Hong Kong flight ban strands executives and risks curbing economic growth
Hong Kong’s flight ban has left exeutives stranded outside of the global finance hub, which Fitch Ratings has said could curb its economic growth prospects.
The two-week circuit breaker comes after the city recorded its first Covid-19 cases at the end of December, after three months without community transmission.
“We believe the tightening of restrictions on international arrivals will create further obstacles to the territory’s ability to serve as a regional headquarters for foreign multinationals,” Fitch Ratings told the Financial Times.
It echoes what JP Morgan boss Jamie Dimon said late last year amid another set of sudden restrictions – that they have made a tough hiring environment for large financiers.
Hong Kong has also introduced a seven-day quarantine for pilots and crew operating cargo flights, which has derailed a number of flight schedules.
Cathay Pacific has slashed its cargo capacity to 20 per cent and passenger capacity to two per cent of pre-pandemic levels as a result.
Stranded executive director of the British Chambers of Commerce in Hong Kong, David Graham said the “unfortunate” flight ban had taken many workers whose families are overseas by surprise.

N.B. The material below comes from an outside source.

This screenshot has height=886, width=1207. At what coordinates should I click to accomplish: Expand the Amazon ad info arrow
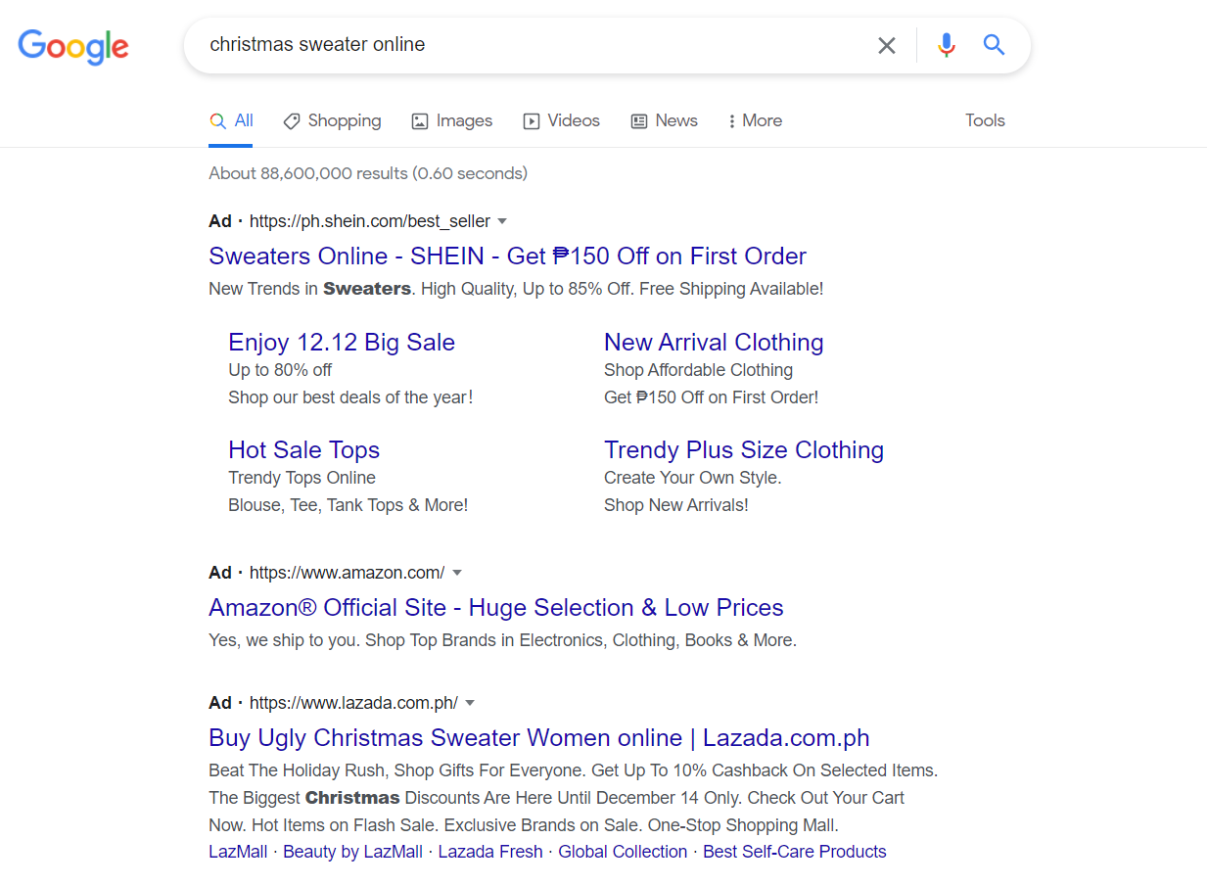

“It will inevitably cause considerable disturbance and inconvenience, particularly for the many Hong Kong-based executives and employees who travelled to the UK for the Christmas period to be with family and who were looking to return to Hong Kong early in January,” he said.
“We very much hope that the ban will be for a very limited period given the extensive quarantine and testing measures already in place for those returning from the UK.”